I will attempt to dig into the current Japanese finances further using a highly specialized form of financial modeling called algorithm CS. Also known as common sense.

Japan Post Holdings, the largest financial institution in the world holds over $1 trillion in Japanese government bonds, which makes up 75% of their total holdings.  The retirement fund is now liquidating (selling) $80 billion per year in government bonds to pay out benefits, and they want to further diversify (sell more bonds) their holdings.

Japanese banks hold a staggering 25% of their assets in government bonds.  Bonds lose value when interest rates rise, so if the interest rates (currently below 1%) rise just a small amount to say 2%, it will destroy the balance sheet of every major bank in Japan.

The savings rate in Japan has been enormously high for the past 20 years (Japanese people were buying government bonds to save for retirement).  It has now fallen to 2%, and will soon go negative (Japanese people will be selling government bonds every month to pay for living expenses during retirement).
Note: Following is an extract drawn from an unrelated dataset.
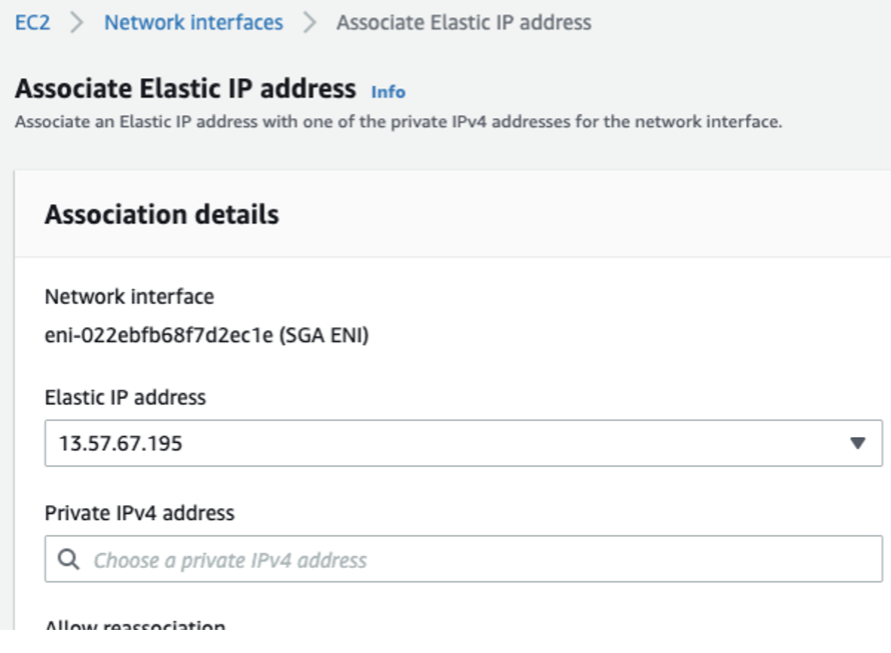
Task: Select the eni-022ebfb68f7d2ec1e interface ID text
Action: [159, 336]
There are ETF's available to short long term Japanese government bonds.  As a word of caution, there are those who tried to short subprime bonds and sovereign debt bonds early and although they were right, they had to wait and take losses in the short term to realize the gains on their investment.

You must have both patience and perseverance to be first in a winning trade.

For more on this coming disaster see: 2012 Outlook: Japan's Debt Crisis





Portugal: The Rising Tide Of The 10 Year Bond

I wrote on Monday in Portugal: Quietly Floating Out To Sea that Portugal's bonds were moving up very quietly, and it appeared that no one was paying attention.  The yield on their 10 year treasury was approaching 14%, and in the 5 trading days since Monday it has now crossed over 15% for the first time ever.  The chart below shows the 10 year government bond movement over the past year:

While everyone continues to focus on the next bailout tranche for Greece, which is a spec of dust in terms of the global economy (but very important in terms of precedent on how bailouts will be structured moving forward for the larger countries), the smart money has already moved on to the next crisis in Portugal.

Portuguese debt is the second most expensive to insure in the world (after Greece). The 5 year CDS (Credit Default Swap - a form of insurance protection against default) is now at a record 1425.  The risk of default has risen to 75%.

Portugal has already received a 78 billion euro (101 billion in US dollars) package.  Its debt has been downgraded below investment grade, meaning many of the pension, insurance, and sovereign wealth funds cannot purchase their bonds due to their ratings restrictions.

As I discussed earlier in the week, the European Central Bank appears to have let Portugal go, which was confirmed this week with the steady upward rise in rates.  The 10 year rate on Portugal is far more important right now than the price of the DOW, which is moving toward la la land.  Watch closely.